Richard Corliss of Time gave the film a positive review and said that Miller is "not content to duplicate the pleasures of his first penguin film; he dares to go bigger, deeper, higher — happier".

Roger Ebert of the Chicago Sun-Times gave the film two and a half stars out of four. He wrote, "The animation is bright and attractive, the music gives the characters something to do, but the movie has too much dialogue in the areas of philosophy and analysis."

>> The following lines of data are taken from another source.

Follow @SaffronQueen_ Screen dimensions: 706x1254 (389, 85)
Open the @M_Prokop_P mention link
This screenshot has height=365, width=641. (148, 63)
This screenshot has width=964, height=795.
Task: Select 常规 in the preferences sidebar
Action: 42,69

British newspaper The Telegraph named Happy Feet Two one of the ten worst films of 2011, saying, "Happy Feet Two is an appalling 3D animated sequel about a colony of all‑singin', all-dancin', all-infuriatin' penguins."

===Accolades===

| Award | Category | Recipient | Result |
|---|---|---|---|
| Central Ohio Film Critics Association Awards | Actor of the Year | Brad Pitt (also for The Tree of Life and Moneyball) | Nominated |
| Houston Film Critics Society Awards | Best Animated Film |  | Nominated |
| San Diego Film Critics Society Awards | Best Animated Film |  | Nominated |
| Satellite Awards | Best Original Song | "Bridge of Light" by P!nk and Billy Mann | Nominated |

==Video game==
Happy Feet Two: The Video Game, released on November 8, 2011, was developed by KMM Games for PlayStation 3, Xbox 360 and Wii. WayForward Technologies developed the Nintendo 3DS and Nintendo DS versions, published by Warner Bros.

==Soundtrack==
The soundtrack album for the film was released by WaterTower Music on CD on November 21, 2011, and on iTunes on November 15, 2011. Unlike the previous film's two album releases—one for its songs and one for its score—both the songs and John Powell's score are included on this album. The songs "Happy Feet Two Opening Medley", "Bridge of Light" and "Under Pressure/Rhythm Nation" are led by P!nk, who lends her vocals to the character Gloria, taking the place of Brittany Murphy from the first film.

The deluxe edition of the album contains an additional 5 songs performed by Ozomatli. These and other songs can also be found on the soundtrack for the video game, which was released on iTunes on November 8, 2011.

==Future==
When director George Miller was asked if he had any plans for Happy Feet Three, he replied:'

If you put a gun to my head and said, "You have to come up with a story for Happy Feet Three", I'd say shoot me. I would have no idea. I really would have no idea. The stories creep up on you. You just have to allow the stories to come, and then they get in like little ear worms in your head and they won't go away. If that happens and we've got the energy, we'll do a third one. If it doesn't happen, it doesn't happen. That's the only way you can do it. It has to be authentic. I really wanted to make this film better than the first one. Otherwise, at my age, what's the point? You really want to make it better. If something comes up that's really exciting and I can convey that enthusiasm to other people, then there would be a third one.